Dask scheduler empty / graph not showing

问题

I have a setup as follows:

# etl.py
from dask.distributed import Client
import dask
from tasks import task1, task2, task3

def runall(**kwargs):
    print("done")


def etl():
    client = Client()

    tasks = {}
    tasks['task1'] = dask.delayed(task)(*args)
    tasks['task2'] = dask.delayed(task)(*args)
    tasks['task3'] = dask.delayed(task)(*args)

     out = dask.delayed(runall)(**tasks)
     out.compute()

This logic was borrowed from luigi and works nicely with if statements to control what tasks to run.
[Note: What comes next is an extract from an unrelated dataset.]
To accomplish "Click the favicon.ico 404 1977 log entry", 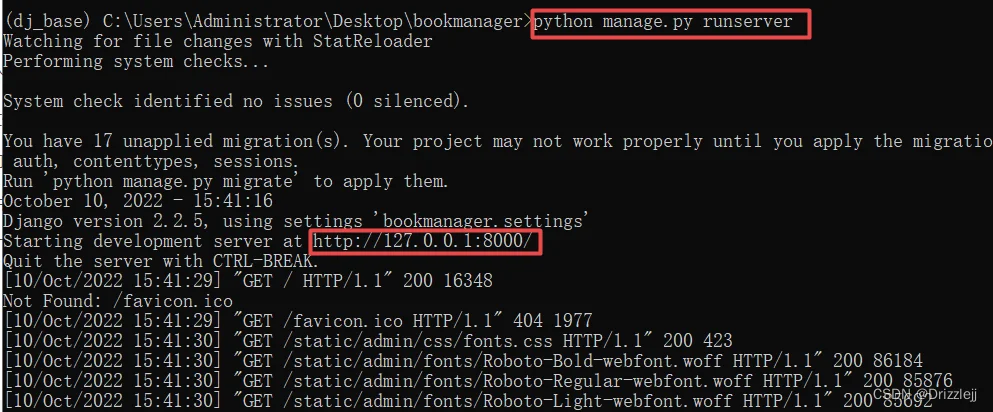I will tap(298, 321).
However, some of the tasks load large amounts of data from SQL and cause GIL freeze warnings (At least this is my suspicion as it is hard to diagnose what line exactly causes the issue). Sometimes the graph / monitoring shown on 8787 does not show anything just scheduler empty, I suspect these are caused by the app freezing dask. What is the best way to load large amounts of data from SQL in dask. (MSSQL and oracle). At the moment this is doen with sqlalchemy with tuned settings. Would adding async and await help?

However, some of tasks are a bit slow and I'd like to use stuff like dask.dataframe or bag internally. The docs advise against calling delayed inside delayed. Does this also hold for dataframe and bag. The entire script is run on a single 40 core machine.

Using bag.starmap I get a graph like this:

where the upper straight lines are added/ discovered once the computation reaches that task and compute is called inside it.